DIRECTIONS FOR THIS TASK: Extract, word for word, each line from the line holding "The width and" through the end of the records. Omit every picture.

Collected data
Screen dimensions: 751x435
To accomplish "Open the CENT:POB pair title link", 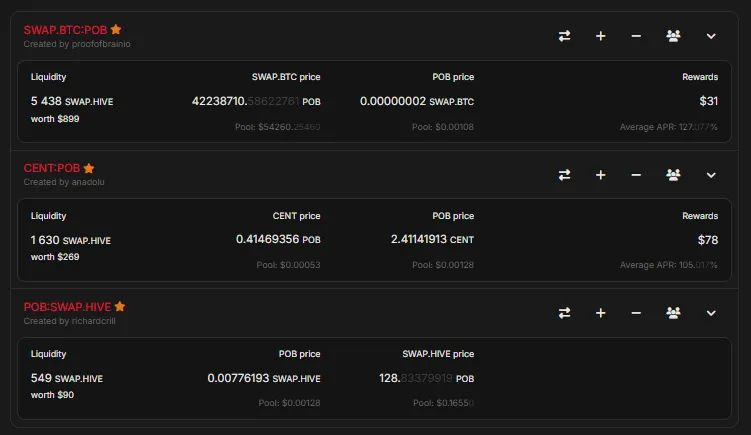I will [52, 168].
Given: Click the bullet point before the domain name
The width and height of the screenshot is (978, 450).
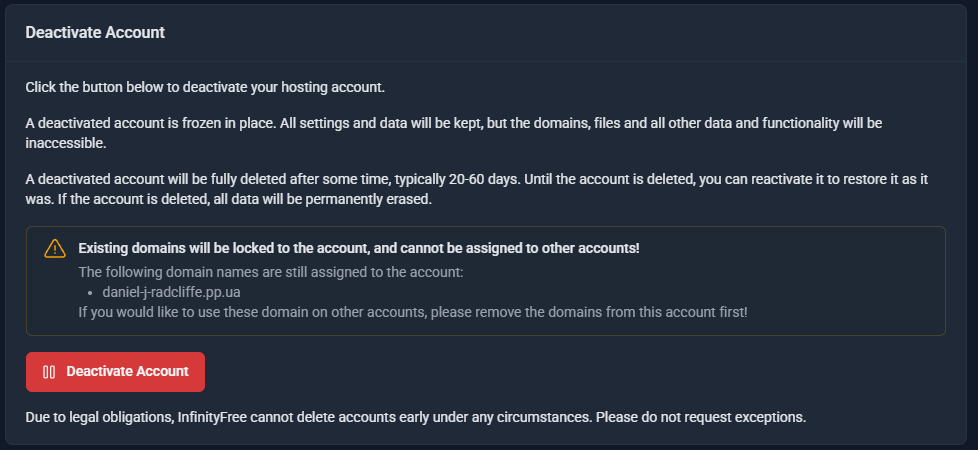Looking at the screenshot, I should coord(90,293).
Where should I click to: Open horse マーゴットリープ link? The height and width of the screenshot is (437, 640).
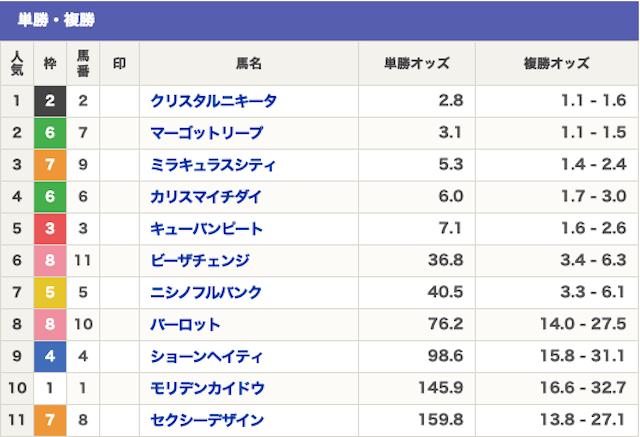[207, 133]
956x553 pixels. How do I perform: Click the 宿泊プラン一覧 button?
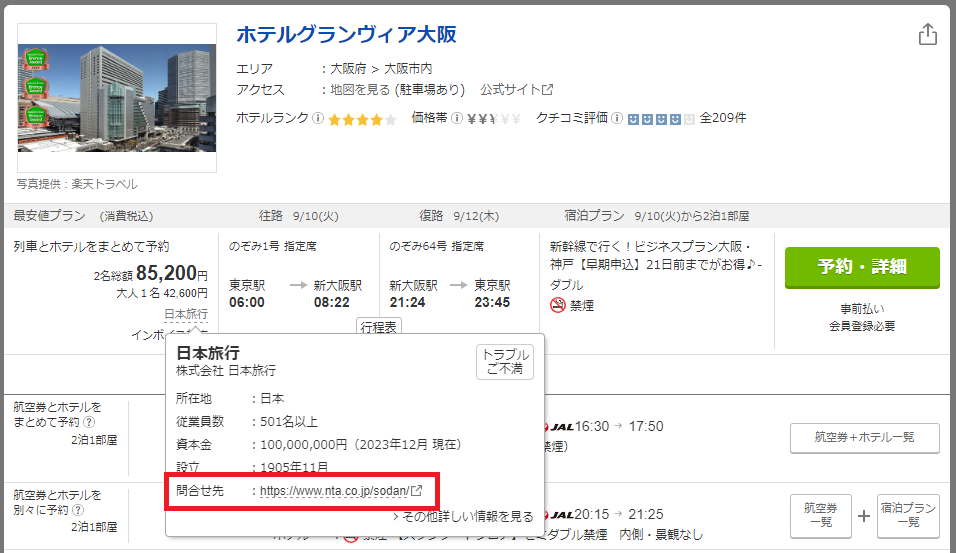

SOLUTION:
The width and height of the screenshot is (978, 450).
Looking at the screenshot, I should coord(90,293).
Where should I click to: Open horse マーゴットリープ link? The height and width of the screenshot is (437, 640).
[207, 133]
956x553 pixels. How do I perform: Click the 宿泊プラン一覧 button?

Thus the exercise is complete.